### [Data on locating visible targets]
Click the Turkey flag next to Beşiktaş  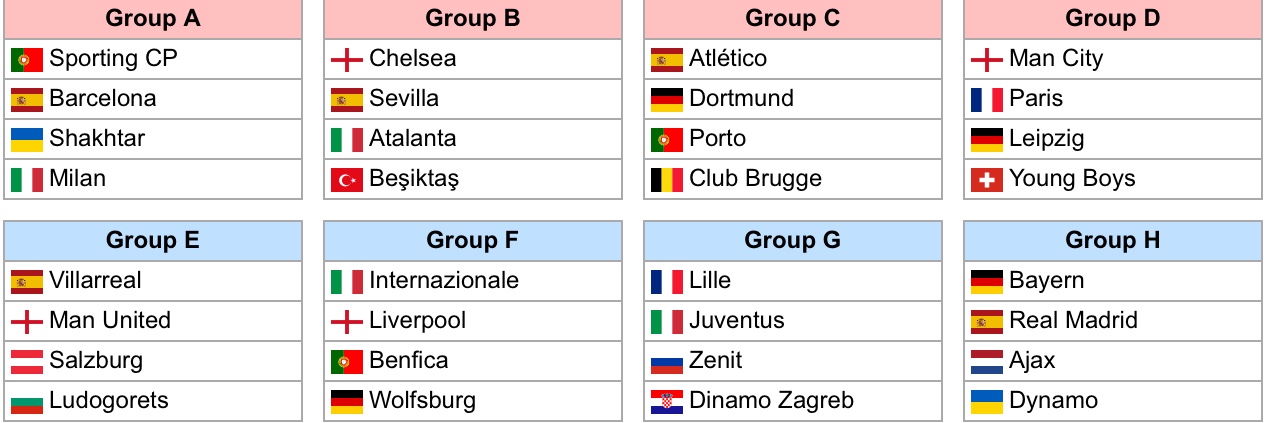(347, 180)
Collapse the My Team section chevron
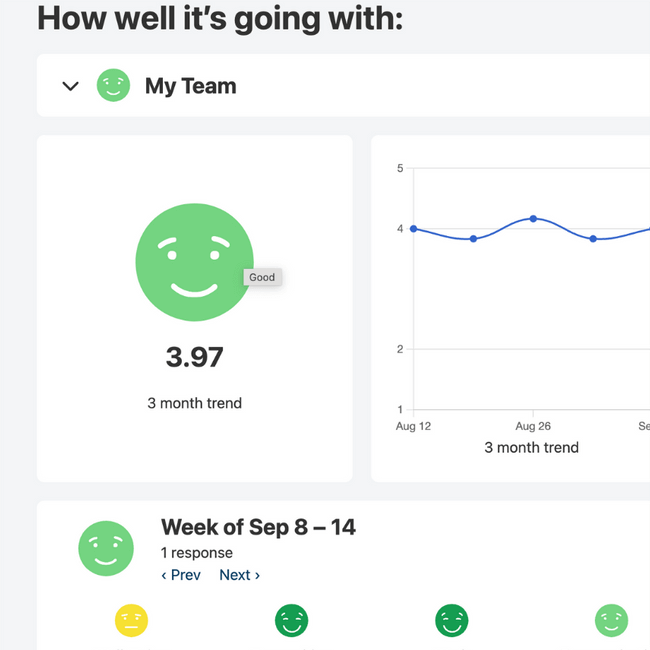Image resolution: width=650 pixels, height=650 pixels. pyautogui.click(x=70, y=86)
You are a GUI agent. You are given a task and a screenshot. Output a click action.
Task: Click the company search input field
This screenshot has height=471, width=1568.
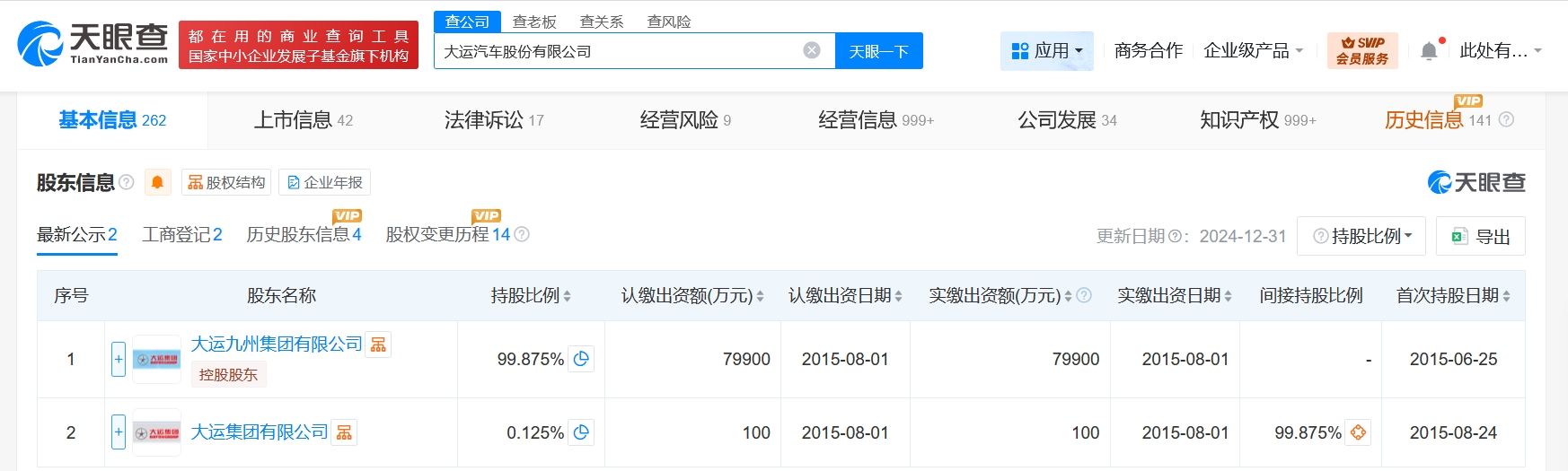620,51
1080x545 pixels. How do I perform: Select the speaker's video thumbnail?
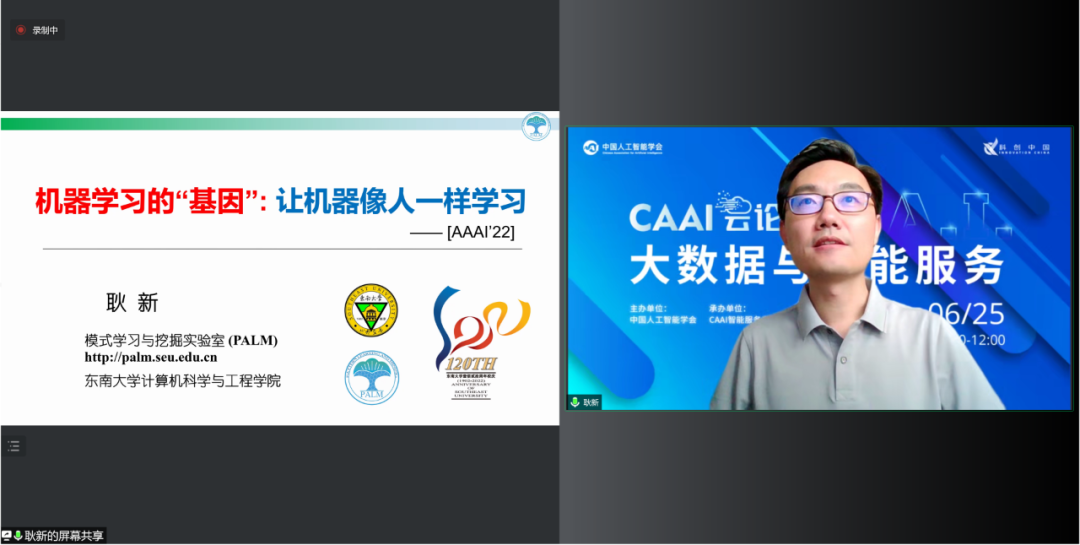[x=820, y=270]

### [Directive]
Rewrite the records from the line with "You are a GUI" through the end, swapping "screenshot" for "snapshot" and keeping everything else unchanged. Leave the pictures out of your answer.

### [Solution]
You are a GUI agent. You are given a task and a snapshot. Output a click action.
Task: Click the company search input field
This snapshot has height=471, width=1568.
620,51
1080x545 pixels. How do I perform: Select the speaker's video thumbnail?
[x=820, y=270]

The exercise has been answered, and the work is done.